De William Shakespeare. Mise en scène de Jean-Michel d’Hoop. Avec Ahmed Ayed, Yannick Duret, Héloïse Meire, Simon Wauters, Adrien De Biasi, Soazig De Staercke, Emmanuël Hennebert, Amber Kemp. Du 8 mars au 2 avril 2022 au Théâtre de Poche.
En voilà un songe particulier… Imaginez un décor composé de fenêtres et de portes transparentes puis opaques. Des personnages passant et venant de droite à gauche, tantôt grimés, tantôt dissimulés par d’impressionnantes marionnettes. Tout y est étrange, mystérieux, comme dans une forêt enchantée peuplée de créatures imaginaires. Fées, farfadets, lutins et deux couples d’amoureux à la cour d’Athènes s’empêtrent dans un vaudeville cocasse. C’est là la base de ce classique de William Shakespeare. Mais voilà qu’au Poche, Jean-Michel d’Hoop à la mise en scène et la compagnie Point Zéro, on nous propose autre chose, de plus inattendu… et réjouissant !
Fées transgenres, Titania ressemblant à la chanteuse Cher juchée sur des talons plateforme vert fluo de 10 cm, Puk porte des bas résille, le Duc Thésée a des menottes SM, la forêt vibre d’un son électrique, de chansons, de danse. Le tout bercé par les répliques de l’œuvre originale en se permettant néanmoins de paraphraser You’re the one that I want de Grease. A priori, vous allez évidemment penser que tous ces éléments sont difficilement conciliables. Et pourtant, c’est là tout le génie et le talent de cette pièce, elle a été ciselée au couteau avec une précision et un travail de chorégraphie impressionnant.

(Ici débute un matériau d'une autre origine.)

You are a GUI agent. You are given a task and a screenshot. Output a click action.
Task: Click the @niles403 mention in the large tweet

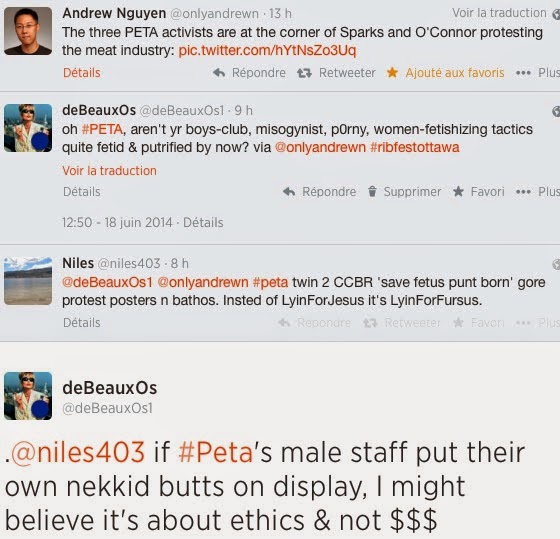[78, 453]
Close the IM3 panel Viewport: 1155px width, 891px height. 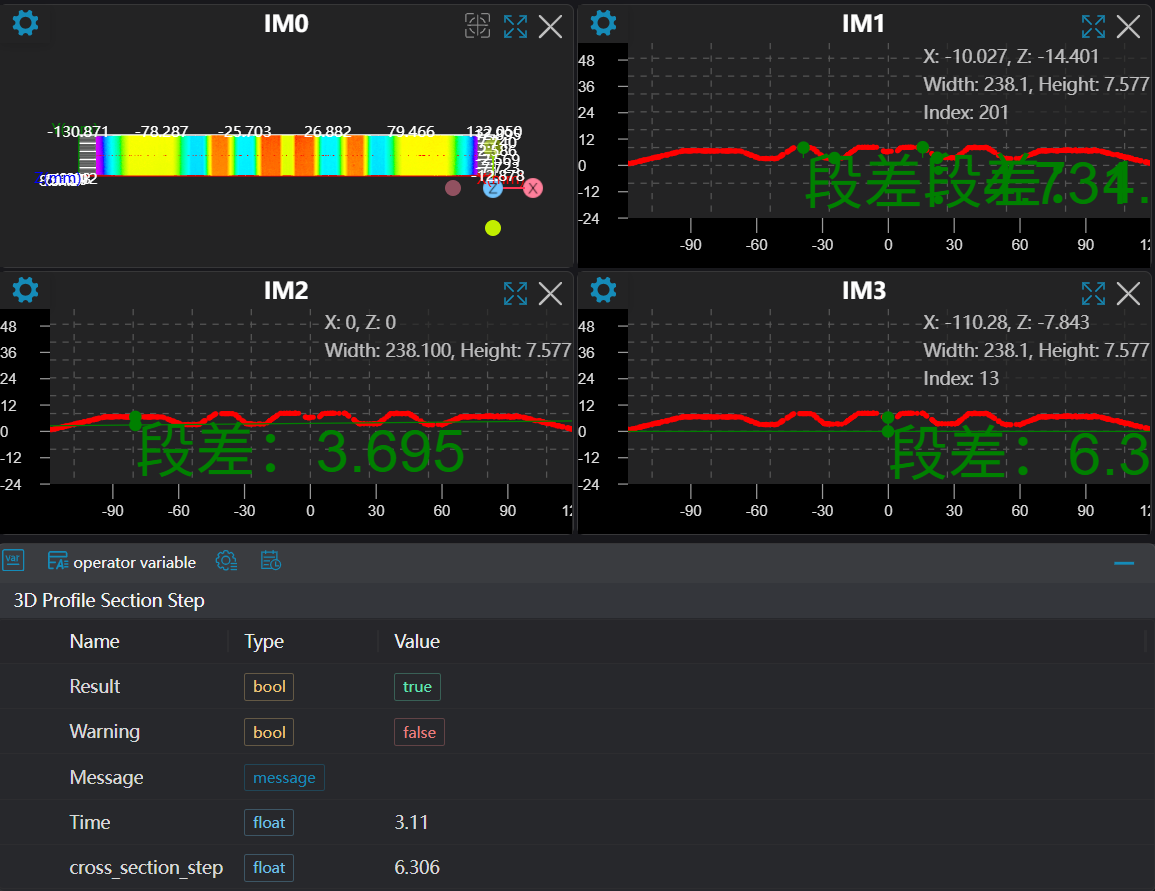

Huit comédien(ne)s sur scène qui vont faire vivre une quinzaine de marionnettes géantes dans un ballet discontinu et frénétique. Ils sont percutants de justesse malgré le fait qu’ils soient très souvent dissimulés derrière leurs imposants personnages. Plus le rythme augmente et plus nous percevons qu’ils s’échangent leurs rôles en gardant une intentionnalité parfaite. Il y a de la générosité dans le travail de ces acteurs, un don de soi perceptible et une joie immense de nous le partager. Il y a beaucoup de rires dans la salle, presque une euphorie. Comme ci, nous avions à notre tour, humé un peu de cette fleur étrange qui enivre les sens des protagonistes de la pièce.
Ce songe d’une nuit d’été est une pépite psychédélique qui nous entraine dans un tourbillon d’étonnement et de ravissement presque infantile. On est impressionné, captivé, hilare devant l’audace, la pertinence de ce mélange des genres. On est surpris que tous ces éléments fonctionnent avec une harmonie qui nous touche par sa poésie. Tout se mélange pour évidemment mettre en avant l’infini des possibles, des combinaisons de genre, de sexe, d’amour. Agrémenté par l’élégance shakespearienne qui nous soumet dans un mot de fin cette ravissante invitation : « Si nous, les ombres que nous sommes, vous avons un peu outragé. Dites-vous pour tout arranger que vous venez de faire un somme avec des rêves partagés. »
Il est des songes qui vous laissent un goût nostalgique au réveil, un sentiment de trop peu ou d’encore. Ce songe d’une nuit d’été nous laissera définitivement le souvenir d’un moment unique et ravissant. Il se dégage de cette œuvre un sentiment joyeux, léger, réjouissant, inspirant. Elle a été construite avec tant d’égards et d’intelligence pour le spectateur qu’elle nous embarque dans un voyage étrange duquel il est difficile de vouloir en sortir.